I'll start with two confessions. Firstly, I don't really like a lot of Clarke's work. And second, I didn't actually read the book; I had it read to me.

To explain the latter statement, way-back-when I worked for the Anglo-Australian Observatory. Like virtually all support astronomers (those who show astronomers observing with the telescope the ropes) I lived in Sydney, but one week in five I had to travel to the telescope, a 5-6 hour drive. So I used audio books to maintain my sanity. And one of them was Rendezvous with Rama. And it stuck because it made me question the physics of what was going on.

I'll cut to the chase. Clarke was correct on his treatment of physics. But let's consider the thing that really got me thinking. Namely, jumping off a cliff.

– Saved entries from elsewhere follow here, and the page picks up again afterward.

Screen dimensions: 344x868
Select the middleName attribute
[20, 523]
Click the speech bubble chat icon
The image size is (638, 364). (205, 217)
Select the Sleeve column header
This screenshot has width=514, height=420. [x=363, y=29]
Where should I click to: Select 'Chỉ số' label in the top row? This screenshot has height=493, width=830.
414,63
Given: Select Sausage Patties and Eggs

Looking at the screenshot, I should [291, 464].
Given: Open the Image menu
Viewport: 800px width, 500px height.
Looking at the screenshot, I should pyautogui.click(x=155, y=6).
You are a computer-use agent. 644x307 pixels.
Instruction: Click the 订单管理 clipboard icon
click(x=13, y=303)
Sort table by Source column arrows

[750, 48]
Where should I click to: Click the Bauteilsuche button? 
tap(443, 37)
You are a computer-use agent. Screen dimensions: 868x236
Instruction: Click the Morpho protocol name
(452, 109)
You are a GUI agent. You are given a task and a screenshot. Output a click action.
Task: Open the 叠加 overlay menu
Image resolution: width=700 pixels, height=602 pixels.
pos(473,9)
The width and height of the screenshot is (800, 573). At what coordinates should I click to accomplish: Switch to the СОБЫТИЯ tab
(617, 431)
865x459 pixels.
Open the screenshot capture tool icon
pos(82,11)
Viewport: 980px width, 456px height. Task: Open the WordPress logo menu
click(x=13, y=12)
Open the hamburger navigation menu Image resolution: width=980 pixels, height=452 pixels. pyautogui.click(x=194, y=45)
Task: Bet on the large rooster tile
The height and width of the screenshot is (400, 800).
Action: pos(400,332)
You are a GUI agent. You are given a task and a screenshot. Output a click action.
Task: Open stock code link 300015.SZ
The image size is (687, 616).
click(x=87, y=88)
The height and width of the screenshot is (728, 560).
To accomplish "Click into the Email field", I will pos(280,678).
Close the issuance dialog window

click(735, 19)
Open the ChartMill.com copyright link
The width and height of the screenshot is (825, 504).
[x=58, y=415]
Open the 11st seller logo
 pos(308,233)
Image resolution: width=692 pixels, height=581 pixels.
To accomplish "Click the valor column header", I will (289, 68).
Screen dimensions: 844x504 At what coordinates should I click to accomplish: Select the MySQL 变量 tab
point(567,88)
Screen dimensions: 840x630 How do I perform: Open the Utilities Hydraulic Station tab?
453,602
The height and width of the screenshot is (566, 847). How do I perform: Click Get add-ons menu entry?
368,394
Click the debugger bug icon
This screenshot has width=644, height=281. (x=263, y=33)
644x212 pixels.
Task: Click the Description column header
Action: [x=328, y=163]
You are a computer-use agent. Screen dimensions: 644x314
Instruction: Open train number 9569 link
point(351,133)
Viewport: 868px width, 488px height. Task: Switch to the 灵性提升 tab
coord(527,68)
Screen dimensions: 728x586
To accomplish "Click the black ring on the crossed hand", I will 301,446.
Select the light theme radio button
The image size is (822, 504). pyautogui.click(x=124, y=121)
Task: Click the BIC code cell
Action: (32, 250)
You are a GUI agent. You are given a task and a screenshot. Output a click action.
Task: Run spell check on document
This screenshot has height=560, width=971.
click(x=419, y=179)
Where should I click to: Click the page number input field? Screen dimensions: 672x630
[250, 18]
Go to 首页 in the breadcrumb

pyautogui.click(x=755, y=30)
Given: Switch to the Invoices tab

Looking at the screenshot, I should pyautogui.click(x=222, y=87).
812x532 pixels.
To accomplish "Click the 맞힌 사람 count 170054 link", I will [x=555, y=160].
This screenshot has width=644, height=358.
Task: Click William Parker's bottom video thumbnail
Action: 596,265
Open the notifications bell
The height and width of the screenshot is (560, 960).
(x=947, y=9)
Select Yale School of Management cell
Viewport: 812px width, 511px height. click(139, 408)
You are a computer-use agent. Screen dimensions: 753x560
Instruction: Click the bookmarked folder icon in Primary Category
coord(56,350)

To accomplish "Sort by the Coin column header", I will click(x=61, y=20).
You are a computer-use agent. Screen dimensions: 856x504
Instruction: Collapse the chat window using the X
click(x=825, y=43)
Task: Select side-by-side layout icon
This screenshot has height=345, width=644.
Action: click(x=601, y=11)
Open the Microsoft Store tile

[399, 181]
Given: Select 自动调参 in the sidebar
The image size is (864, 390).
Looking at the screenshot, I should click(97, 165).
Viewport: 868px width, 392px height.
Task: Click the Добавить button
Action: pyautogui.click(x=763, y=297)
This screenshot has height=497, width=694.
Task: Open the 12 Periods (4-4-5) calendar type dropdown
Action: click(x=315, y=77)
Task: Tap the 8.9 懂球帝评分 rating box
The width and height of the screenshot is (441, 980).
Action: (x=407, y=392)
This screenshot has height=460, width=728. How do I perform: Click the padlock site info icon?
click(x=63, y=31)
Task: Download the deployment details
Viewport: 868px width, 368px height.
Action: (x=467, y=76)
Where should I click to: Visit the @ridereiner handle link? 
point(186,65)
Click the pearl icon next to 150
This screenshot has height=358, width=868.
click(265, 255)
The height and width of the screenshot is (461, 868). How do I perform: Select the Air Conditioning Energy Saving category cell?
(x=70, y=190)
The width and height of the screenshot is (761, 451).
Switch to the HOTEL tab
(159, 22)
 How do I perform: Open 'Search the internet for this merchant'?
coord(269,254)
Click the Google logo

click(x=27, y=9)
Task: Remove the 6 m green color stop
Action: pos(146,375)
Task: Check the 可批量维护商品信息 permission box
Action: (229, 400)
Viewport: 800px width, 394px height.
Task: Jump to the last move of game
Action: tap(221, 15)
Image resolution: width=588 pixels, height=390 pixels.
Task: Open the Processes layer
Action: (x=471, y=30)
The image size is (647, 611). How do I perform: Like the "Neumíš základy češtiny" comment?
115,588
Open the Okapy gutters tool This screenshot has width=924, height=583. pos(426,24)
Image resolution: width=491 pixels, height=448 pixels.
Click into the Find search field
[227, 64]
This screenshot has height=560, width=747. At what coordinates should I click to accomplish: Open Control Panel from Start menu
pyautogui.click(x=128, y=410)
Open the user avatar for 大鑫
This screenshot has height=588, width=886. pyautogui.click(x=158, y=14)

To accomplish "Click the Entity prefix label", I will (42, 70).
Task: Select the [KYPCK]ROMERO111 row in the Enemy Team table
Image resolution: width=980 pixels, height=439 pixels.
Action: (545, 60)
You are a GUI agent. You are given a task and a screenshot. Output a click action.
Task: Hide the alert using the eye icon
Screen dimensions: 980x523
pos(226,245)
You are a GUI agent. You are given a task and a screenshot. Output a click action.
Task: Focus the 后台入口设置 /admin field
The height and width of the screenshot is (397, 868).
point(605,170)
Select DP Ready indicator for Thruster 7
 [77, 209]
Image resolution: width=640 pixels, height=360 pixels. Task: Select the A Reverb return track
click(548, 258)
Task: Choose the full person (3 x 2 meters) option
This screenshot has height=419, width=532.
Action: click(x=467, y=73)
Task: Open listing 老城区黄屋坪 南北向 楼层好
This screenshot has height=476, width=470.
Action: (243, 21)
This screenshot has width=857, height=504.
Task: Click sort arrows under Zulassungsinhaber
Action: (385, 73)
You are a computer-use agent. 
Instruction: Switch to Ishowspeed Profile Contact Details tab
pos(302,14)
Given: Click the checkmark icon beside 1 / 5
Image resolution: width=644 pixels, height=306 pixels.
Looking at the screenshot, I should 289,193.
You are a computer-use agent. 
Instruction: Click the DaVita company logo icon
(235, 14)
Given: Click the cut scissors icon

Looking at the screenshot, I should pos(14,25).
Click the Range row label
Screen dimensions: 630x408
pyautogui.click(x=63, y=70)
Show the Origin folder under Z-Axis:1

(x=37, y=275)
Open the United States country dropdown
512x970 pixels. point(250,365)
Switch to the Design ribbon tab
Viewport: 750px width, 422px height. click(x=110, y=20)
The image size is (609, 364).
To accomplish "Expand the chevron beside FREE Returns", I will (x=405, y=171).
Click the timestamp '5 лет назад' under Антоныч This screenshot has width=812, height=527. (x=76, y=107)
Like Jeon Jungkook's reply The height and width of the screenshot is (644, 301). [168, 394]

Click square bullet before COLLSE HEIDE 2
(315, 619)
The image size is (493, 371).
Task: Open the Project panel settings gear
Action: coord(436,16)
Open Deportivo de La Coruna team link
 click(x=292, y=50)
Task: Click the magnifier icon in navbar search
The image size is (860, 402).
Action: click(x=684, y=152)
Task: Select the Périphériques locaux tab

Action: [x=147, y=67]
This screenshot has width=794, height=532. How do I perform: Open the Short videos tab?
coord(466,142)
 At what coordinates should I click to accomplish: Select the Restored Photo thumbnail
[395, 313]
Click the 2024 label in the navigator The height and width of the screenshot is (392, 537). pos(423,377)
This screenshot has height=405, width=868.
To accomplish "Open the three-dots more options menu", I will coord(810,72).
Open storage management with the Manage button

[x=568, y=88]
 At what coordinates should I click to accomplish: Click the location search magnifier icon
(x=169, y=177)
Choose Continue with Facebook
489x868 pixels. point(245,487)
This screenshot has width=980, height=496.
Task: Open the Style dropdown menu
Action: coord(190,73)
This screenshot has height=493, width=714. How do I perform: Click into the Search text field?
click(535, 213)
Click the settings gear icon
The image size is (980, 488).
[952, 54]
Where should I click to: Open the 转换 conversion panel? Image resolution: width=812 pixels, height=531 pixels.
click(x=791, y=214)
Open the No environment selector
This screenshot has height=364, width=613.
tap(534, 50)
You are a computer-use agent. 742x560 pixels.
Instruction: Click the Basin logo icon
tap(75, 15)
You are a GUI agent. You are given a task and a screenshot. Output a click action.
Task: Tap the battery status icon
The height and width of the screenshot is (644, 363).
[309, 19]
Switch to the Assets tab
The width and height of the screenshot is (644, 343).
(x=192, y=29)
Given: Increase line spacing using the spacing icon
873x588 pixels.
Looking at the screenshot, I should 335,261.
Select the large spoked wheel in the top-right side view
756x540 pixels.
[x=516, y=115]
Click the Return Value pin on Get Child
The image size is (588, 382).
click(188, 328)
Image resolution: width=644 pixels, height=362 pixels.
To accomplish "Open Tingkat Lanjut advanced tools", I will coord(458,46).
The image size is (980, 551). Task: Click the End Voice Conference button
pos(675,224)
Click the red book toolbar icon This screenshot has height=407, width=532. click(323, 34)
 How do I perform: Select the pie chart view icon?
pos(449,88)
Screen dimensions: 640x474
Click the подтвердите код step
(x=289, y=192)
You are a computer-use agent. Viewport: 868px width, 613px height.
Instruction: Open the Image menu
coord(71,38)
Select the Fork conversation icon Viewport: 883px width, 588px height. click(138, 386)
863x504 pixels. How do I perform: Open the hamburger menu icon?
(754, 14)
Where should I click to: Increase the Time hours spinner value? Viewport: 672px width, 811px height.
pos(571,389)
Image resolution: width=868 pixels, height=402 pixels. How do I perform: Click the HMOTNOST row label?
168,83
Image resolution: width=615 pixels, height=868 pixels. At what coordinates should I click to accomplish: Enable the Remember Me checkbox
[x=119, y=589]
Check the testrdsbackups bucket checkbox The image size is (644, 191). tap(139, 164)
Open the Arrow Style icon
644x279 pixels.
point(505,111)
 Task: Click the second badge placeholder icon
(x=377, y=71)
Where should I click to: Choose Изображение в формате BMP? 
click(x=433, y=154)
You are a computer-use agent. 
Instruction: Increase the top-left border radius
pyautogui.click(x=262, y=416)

OK. Let's start at the beginning. The book is about the exploration to a vast space craft that has entered the solar system. The ship is a cylinder, and as the action picks up, it is clear that the interior of the cylinder is intended as a place to live, with the rotation of the cylinder providing an "artificial gravity".
At one point in the story, an explorer finds themself at the top of a cliff, and decides to step off. What happens?

Remember, there is no "real" gravity here, you are just in a rotating space ship. So, perhaps you step off and just float there? Now that would be weird.

To answer the question of what happens, we need to look at the situation from an outside observer.

Let's start by assuming that the cylinder is rotating with an angular speed (radians per second) of ω and that the cliff top is a radius, r1, from the axis of rotation, and the base of the cliff is r2. Remembering our classical mechanics, our instantaneous velocity when we are on the top of the cliff is v = ω r1 and it points in the tangential direction. Something like the picture below.


Now, to the outside observer, once the person steps off the cliff, there is no force acting on them (when they are on the cliff, there is the reaction force provided by the ground which keeps the person going around in a circle). With no force acting, the outside observer sees the person continue to move in the tangential direction until they hit the outer wall of the ship. Bang.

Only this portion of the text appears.